A report published by the National Audit Office has found a lack of ‘criteria or evidence’ that the Green Investment Bank (GIB) actually served its intended purpose.
The GIB was set up by the then Department for Business, Innovation & Skills, now the Department for Business, Energy & Industrial Strategy (BEIS) with a mandate to stimulate investment in the green economy in 2012.
Initially the GIB was a great investment champion of offshore wind, stimulating investment and excitement within the burgeoning renewables marketplace.
However, with the sale of the GIB in 2017, the National Audit Office believes it has exposed a lack of impact in other sectors it was designed to penetrate.

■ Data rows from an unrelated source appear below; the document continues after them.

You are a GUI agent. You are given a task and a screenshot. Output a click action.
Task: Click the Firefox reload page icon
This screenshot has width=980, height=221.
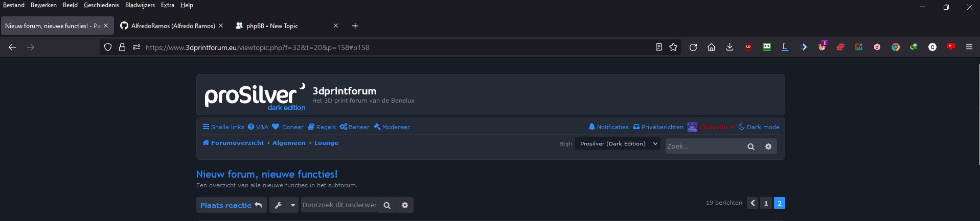click(x=693, y=47)
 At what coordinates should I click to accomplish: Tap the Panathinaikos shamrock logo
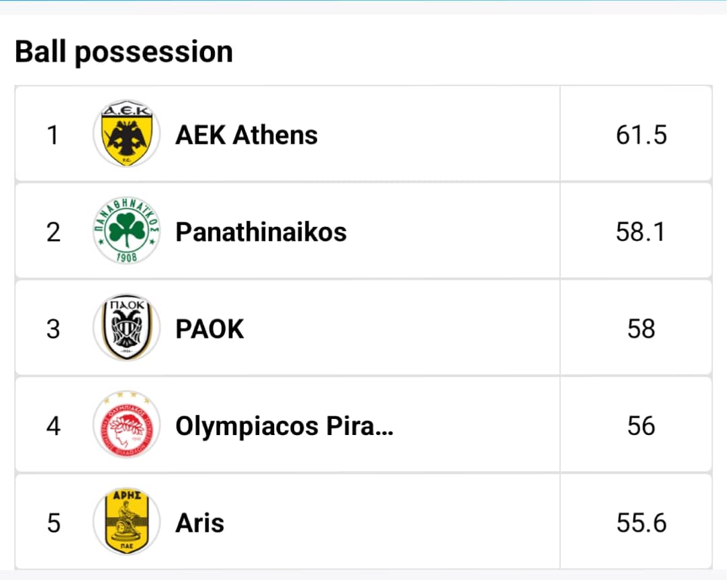(126, 232)
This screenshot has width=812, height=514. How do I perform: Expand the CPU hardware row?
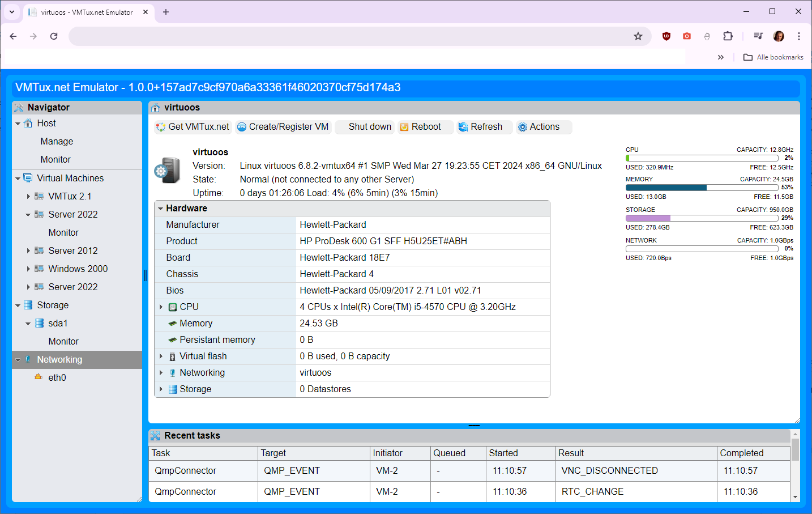pyautogui.click(x=161, y=307)
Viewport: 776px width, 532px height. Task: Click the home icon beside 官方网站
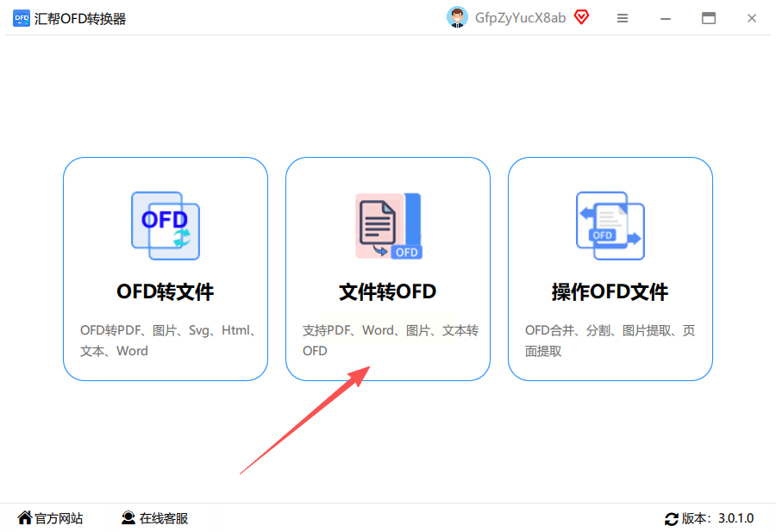click(x=25, y=517)
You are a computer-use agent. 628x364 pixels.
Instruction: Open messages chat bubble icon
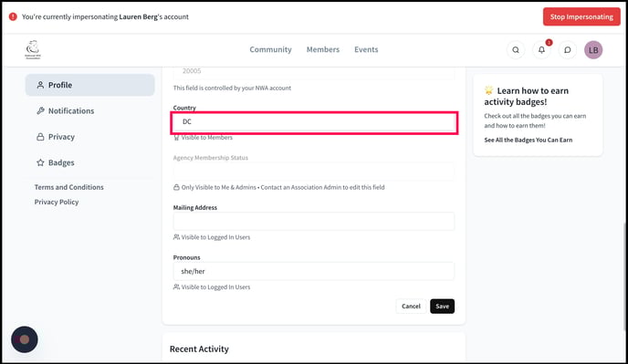point(567,50)
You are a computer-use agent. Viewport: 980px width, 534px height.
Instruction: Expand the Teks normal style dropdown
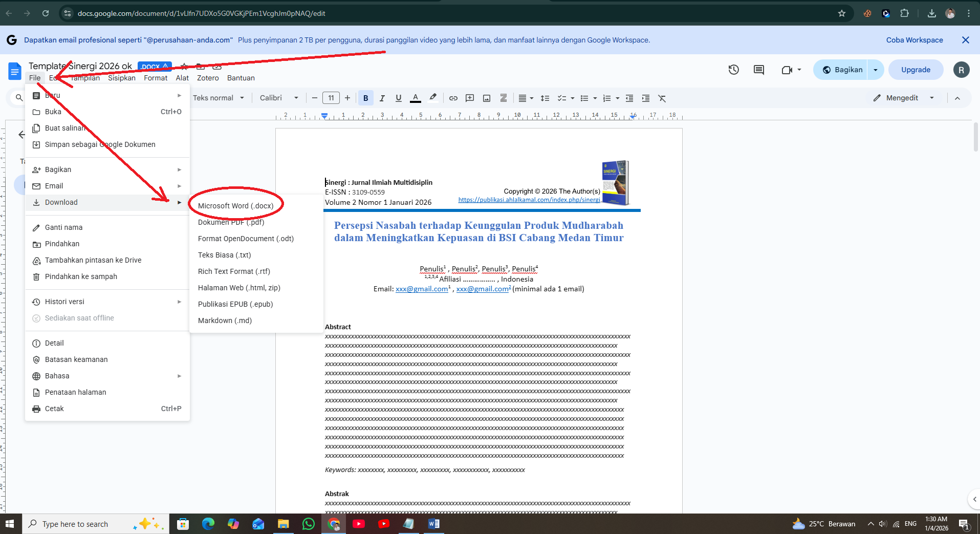pyautogui.click(x=218, y=98)
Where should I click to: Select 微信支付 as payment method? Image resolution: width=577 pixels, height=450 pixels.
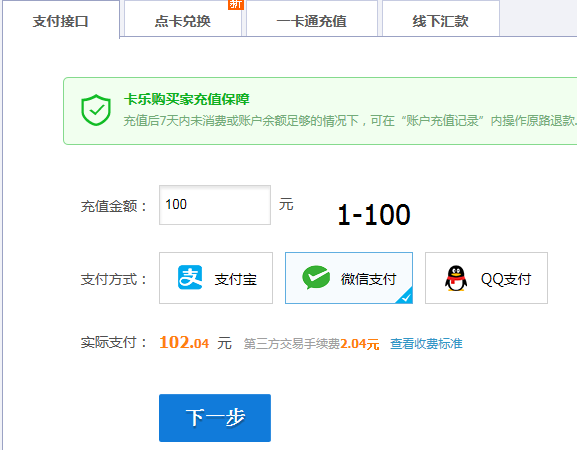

The report states that while the GIB was set up with a reasonable ‘rationale’, once the UK Government realised that it was unaffordable it quickly sold it and stated that the GIB must ‘raise its own finances’.
The National Audit Office also stated that the GIB was assessed on its successes but not actually on its green impact.
The report also accuses the government on missing out on vital investment opportunities due to its intention to sell GIB and the time that it took to complete the transaction into private ownership.
It said: ‘the government decided to sell, rather than pursue its phased sale option which it forecast could have raised an additional £63 million, although it could have raised considerably more or less than this depending on how successfully assets moved from construction to operation. The government wanted to transfer the construction and market risks of holding to the buyer’.